- [Exercise requirements]: The expected output is a verbatim reprint of the lines from the beginning of the data that follows through the line that contains "Task: Click the 体感温度 thermometer icon".

──────── Dataset entries ────────

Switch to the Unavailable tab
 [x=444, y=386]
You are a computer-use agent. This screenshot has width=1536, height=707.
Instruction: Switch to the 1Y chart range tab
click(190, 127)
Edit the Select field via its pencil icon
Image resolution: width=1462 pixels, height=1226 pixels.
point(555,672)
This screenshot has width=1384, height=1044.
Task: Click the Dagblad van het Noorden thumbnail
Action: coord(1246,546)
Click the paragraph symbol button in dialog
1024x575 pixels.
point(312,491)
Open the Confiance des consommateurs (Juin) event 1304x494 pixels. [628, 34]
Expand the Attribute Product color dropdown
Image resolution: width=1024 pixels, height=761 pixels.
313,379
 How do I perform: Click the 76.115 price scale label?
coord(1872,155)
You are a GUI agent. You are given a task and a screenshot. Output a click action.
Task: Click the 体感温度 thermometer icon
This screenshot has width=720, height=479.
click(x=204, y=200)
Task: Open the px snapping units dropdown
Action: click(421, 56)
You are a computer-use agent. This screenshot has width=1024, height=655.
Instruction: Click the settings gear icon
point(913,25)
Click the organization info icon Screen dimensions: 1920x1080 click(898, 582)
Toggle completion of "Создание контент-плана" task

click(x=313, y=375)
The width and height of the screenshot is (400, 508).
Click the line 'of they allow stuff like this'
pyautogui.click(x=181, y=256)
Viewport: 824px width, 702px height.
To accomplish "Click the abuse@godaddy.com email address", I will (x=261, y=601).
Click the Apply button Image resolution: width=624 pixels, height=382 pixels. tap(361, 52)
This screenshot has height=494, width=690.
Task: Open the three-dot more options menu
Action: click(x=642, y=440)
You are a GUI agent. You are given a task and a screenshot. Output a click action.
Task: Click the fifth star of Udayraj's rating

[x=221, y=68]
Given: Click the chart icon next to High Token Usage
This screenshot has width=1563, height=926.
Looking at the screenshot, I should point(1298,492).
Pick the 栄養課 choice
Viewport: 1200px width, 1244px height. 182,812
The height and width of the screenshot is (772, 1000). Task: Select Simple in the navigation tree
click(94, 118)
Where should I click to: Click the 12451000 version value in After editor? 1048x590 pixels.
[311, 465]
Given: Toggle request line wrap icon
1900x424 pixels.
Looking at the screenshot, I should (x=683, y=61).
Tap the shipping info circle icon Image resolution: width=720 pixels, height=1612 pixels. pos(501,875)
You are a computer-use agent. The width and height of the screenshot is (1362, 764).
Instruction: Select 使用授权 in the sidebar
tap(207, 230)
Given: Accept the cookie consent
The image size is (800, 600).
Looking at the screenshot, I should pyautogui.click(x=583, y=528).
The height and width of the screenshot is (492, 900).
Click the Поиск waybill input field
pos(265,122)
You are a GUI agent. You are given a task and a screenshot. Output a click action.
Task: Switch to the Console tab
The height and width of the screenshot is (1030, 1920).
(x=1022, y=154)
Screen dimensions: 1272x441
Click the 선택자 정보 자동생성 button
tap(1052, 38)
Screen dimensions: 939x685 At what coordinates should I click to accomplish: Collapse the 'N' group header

────────

- [Solution to this task]:
Switch to the Unavailable tab
 [x=444, y=386]
You are a computer-use agent. This screenshot has width=1536, height=707.
Instruction: Switch to the 1Y chart range tab
click(190, 127)
Edit the Select field via its pencil icon
Image resolution: width=1462 pixels, height=1226 pixels.
point(555,672)
This screenshot has width=1384, height=1044.
Task: Click the Dagblad van het Noorden thumbnail
Action: coord(1246,546)
Click the paragraph symbol button in dialog
1024x575 pixels.
point(312,491)
Open the Confiance des consommateurs (Juin) event 1304x494 pixels. [628, 34]
Expand the Attribute Product color dropdown
Image resolution: width=1024 pixels, height=761 pixels.
313,379
 How do I perform: Click the 76.115 price scale label?
coord(1872,155)
You are a GUI agent. You are given a task and a screenshot. Output a click action.
Task: Click the 体感温度 thermometer icon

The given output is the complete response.